SEMUSA (SMS) Macaé — Prova 2026
Ao se confundir os resultados de um estudo realizado para explicar a saúde das populações para concluir que os mesmos resultados são determinantes para cada indivíduo dessas populações, será exemplo de:
Dados populacionais → Conclusão individual = Falácia Ecológica.
A falácia ecológica ocorre quando inferências sobre indivíduos são feitas incorretamente a partir de dados agregados de grupos ou populações.
Na epidemiologia, a distinção entre níveis de análise é fundamental para a validade das conclusões. Os estudos ecológicos situam-se na base da pirâmide de evidência para causalidade, servindo primariamente como geradores de hipóteses que devem ser testadas em estudos de coorte ou ensaios clínicos. A falácia ecológica (ou viés de agregação) é um erro lógico onde se ignora a variabilidade intra-grupal. Compreender esse conceito é vital não apenas para provas de residência, mas para a leitura crítica de artigos científicos, evitando a transposição indevida de dados macro para a prática clínica individualizada. O erro reside em assumir que a média do grupo representa a realidade de cada componente desse grupo, o que raramente é verdade em sistemas biológicos e sociais complexos.

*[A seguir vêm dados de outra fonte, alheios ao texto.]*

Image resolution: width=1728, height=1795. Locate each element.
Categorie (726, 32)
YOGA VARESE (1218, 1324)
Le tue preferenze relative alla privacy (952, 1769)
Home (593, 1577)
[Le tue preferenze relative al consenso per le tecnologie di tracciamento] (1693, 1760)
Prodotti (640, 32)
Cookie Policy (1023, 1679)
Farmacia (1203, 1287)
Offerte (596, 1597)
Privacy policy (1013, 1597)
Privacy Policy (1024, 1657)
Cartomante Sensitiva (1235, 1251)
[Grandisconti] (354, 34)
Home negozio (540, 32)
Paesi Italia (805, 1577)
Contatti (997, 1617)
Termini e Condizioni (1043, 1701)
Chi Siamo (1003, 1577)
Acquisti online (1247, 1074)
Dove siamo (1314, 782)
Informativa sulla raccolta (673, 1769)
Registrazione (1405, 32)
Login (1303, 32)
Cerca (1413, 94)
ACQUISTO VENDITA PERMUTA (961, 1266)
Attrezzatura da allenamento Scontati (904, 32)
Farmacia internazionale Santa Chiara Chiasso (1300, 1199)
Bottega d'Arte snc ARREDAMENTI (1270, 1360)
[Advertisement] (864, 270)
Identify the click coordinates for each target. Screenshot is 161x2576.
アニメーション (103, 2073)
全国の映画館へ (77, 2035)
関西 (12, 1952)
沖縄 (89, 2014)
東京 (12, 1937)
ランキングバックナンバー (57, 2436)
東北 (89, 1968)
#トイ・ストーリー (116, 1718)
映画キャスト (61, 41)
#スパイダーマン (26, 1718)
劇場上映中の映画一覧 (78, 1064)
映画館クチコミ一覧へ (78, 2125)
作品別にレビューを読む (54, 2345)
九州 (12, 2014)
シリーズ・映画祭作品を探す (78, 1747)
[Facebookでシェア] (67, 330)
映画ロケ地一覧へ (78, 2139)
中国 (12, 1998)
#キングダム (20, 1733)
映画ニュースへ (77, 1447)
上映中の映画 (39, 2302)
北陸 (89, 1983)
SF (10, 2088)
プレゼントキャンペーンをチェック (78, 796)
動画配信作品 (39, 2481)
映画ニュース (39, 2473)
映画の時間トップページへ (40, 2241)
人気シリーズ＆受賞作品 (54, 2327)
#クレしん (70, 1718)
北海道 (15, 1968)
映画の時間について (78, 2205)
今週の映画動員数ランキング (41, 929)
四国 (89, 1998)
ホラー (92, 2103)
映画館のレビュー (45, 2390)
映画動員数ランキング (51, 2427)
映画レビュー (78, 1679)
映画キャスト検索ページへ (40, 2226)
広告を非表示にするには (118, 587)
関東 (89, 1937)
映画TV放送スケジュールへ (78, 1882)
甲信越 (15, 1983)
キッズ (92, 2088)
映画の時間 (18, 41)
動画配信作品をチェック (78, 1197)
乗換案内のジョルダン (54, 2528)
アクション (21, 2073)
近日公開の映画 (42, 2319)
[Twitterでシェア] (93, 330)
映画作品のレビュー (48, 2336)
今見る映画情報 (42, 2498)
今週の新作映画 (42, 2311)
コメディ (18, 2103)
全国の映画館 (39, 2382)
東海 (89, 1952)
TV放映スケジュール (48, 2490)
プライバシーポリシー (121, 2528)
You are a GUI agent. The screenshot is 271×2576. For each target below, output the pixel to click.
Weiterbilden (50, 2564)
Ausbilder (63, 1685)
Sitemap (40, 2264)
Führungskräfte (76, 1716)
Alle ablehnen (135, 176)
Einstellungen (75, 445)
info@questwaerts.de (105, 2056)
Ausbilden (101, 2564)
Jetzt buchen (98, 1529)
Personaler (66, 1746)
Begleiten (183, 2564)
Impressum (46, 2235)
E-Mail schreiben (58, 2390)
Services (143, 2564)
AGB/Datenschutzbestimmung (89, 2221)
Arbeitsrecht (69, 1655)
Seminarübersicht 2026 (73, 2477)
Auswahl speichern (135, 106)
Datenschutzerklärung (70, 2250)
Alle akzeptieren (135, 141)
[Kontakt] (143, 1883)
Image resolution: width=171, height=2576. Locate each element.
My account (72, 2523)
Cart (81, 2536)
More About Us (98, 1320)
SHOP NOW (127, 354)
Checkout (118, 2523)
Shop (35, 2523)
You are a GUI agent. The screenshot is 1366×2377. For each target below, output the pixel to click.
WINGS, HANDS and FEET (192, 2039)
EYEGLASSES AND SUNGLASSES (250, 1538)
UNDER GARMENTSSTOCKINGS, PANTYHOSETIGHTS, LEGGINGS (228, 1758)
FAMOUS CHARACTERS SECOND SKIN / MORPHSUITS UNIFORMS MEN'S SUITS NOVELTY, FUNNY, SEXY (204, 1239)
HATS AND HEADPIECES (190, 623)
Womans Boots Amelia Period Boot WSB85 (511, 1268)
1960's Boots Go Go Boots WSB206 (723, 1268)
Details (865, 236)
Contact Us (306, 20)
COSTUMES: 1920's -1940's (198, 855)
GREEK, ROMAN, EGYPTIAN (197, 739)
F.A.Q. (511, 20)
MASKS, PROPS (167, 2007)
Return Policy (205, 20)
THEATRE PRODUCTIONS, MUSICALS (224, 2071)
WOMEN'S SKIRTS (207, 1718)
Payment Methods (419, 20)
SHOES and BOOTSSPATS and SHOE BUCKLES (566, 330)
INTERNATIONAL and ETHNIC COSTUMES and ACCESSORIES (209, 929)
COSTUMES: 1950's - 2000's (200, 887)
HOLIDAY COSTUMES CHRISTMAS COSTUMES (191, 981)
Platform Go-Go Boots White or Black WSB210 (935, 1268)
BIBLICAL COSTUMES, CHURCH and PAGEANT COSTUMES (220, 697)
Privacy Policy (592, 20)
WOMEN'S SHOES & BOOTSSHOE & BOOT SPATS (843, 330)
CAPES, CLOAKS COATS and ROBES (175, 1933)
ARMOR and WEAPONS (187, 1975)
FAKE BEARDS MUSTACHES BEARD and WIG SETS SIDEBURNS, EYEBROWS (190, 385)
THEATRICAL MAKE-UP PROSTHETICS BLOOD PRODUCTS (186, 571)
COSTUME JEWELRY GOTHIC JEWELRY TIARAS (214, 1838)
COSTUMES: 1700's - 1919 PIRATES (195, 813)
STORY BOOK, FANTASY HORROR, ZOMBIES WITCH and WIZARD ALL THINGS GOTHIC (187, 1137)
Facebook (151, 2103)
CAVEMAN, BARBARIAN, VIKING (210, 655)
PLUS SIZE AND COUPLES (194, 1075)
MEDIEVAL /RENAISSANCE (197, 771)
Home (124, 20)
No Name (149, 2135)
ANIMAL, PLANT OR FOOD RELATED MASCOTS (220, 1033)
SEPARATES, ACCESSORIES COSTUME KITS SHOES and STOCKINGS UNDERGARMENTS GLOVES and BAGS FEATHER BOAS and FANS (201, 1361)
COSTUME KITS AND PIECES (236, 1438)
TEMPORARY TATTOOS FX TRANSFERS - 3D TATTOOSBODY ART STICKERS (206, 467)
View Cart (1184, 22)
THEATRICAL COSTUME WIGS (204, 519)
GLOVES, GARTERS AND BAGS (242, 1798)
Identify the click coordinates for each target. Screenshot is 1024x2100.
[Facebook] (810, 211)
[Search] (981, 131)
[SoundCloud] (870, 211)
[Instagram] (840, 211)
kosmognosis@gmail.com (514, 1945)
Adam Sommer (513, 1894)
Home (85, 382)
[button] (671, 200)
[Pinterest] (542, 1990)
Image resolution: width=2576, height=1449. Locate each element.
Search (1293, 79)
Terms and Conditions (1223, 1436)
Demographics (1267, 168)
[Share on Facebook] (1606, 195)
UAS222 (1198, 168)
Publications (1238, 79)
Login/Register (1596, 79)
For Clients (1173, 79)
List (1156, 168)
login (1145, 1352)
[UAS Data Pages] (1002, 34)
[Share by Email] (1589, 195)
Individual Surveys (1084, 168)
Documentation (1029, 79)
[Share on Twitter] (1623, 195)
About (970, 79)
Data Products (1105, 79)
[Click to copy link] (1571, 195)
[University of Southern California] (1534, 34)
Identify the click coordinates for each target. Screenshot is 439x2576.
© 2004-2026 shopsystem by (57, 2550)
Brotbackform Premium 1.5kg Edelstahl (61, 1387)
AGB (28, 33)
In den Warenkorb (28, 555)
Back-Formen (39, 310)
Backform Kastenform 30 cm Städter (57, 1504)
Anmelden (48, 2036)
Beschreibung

Um estudo ecológico, também chamado de estudo de agregados ou de correlação, é um desenho de pesquisa epidemiológica onde a unidade de análise não é o indivíduo, mas sim grupos de pessoas, geralmente definidos por áreas geográficas (cidades, estados, países) ou períodos de tempo. O objetivo é comparar a frequência de uma exposição e de um desfecho entre esses grupos para identificar possíveis associações. É um estudo rápido, de baixo custo e útil para gerar hipóteses, mas limitado pela incapacidade de ligar exposição e efeito no mesmo indivíduo de forma direta.
A falácia ecológica ocorre quando um pesquisador observa uma associação entre uma variável X e um desfecho Y em nível populacional e assume que essa mesma associação existe para os indivíduos. Por exemplo, se países com maior consumo per capita de vinho têm menores taxas de mortalidade cardiovascular, concluir que 'se eu beber vinho, meu risco individual diminui' sem dados individuais é uma falácia. Pode ser que as pessoas que bebem vinho no país não sejam as mesmas que estão deixando de morrer por infarto, ou que outros fatores sociais influenciem o resultado.
As principais vantagens incluem a facilidade de obtenção de dados (geralmente de fontes secundárias como o DATASUS), o baixo custo e a capacidade de estudar exposições que só variam em nível populacional (como poluição do ar ou políticas públicas). A principal limitação é justamente a falácia ecológica. Além disso, esses estudos são altamente suscetíveis a fatores de confusão, pois é difícil controlar variáveis intervenientes quando se trabalha apenas com médias ou proporções de grupos inteiros, o que impede a determinação de causalidade individual.